**** EXTRACT
The classification of myiasis is based on larvae location on the host body or according to the type of host– parasite relationship (obligatory, facultative or pseudomyiases)2.
The genus of Lucilia blowfly is obligatory and/or facultative ecto-parasites that belong to Calliphoridae family and are found in meat and animal corpses. They cause myiasis in humans and domestic herbivorous animals. The Calliphoridae family is divided into two subfamilies as Calliphorinae and Chrysomya. The Calliphorinae contain Lucilia, Calliphora, Cordylobia and Auchmeromyia genuses. The adult Lucilia fly has a metallic-green or copper green color with a diameter of 8-10 mm and is seen around butcher shops and slaughter houses. Dermis and wounds are the most common sites of parasitism. Although they are usually known as sheep blowfly, they do not have host specificity. They are found worldwide. Their life cycle is 2 to 3 weeks, but it may be shorter in summer. The eggs transform into a conical larva between 8-12 hours and complete peritreme of posterior respiratory spiracles. Larvae then develop after 4-8 days and transform into the adult fly after 6-14 days7,8. Although any exposed human surface may be involved in myiasis, intact or damaged skin, eyes, nose, ears, brain, scalp, and uro-genital tract can also be involved9.
Hypoesthesia or decreased consciousness, paralysis and immobility are the contributing factors that prevent the patient from fending off the fly. It has almost always been found in debilitated and emaciated patients. Local factors such as inflammatory and malignant disease and general factors including psychiatric illness, senile debility, and mental sub-normality and alcoholism play an important predisposing role10. Most patients belong to the poor stratum of society, dwelling in overcrowded premises that are often unsuitable for habitation and in a fly-infested environment. Rural agricultural areas and poor personal hygiene are the other predisposing factors for myiasis.
********
**** DATA UNDER STUDY
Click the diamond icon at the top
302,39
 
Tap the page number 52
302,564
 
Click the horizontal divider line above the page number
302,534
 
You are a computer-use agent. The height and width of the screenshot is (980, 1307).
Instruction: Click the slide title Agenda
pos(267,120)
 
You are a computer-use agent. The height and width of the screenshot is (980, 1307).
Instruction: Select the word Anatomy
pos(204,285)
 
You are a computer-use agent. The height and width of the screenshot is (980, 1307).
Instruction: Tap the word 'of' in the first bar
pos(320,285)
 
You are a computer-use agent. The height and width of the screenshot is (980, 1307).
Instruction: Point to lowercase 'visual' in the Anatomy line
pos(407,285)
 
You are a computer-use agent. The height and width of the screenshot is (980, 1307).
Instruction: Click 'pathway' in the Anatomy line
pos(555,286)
********
BRIEF A: In the myiasis passage, what color is the adult Lucilia fly?
BRIEF B: Reproduce the stretch of the myiasis passage from "The classification of" through "facultative or pseudomyiases)2.".
BRIEF C: List the genera that the myiasis passage says the Calliphorinae contain.
Work only from the myiasis passage.

ANSWER A: It is metallic-green or copper green.

ANSWER B:
The classification of myiasis is based on larvae location on the host body or according to the type of host– parasite relationship (obligatory, facultative or pseudomyiases)2.

ANSWER C: Lucilia, Calliphora, Cordylobia, Auchmeromyia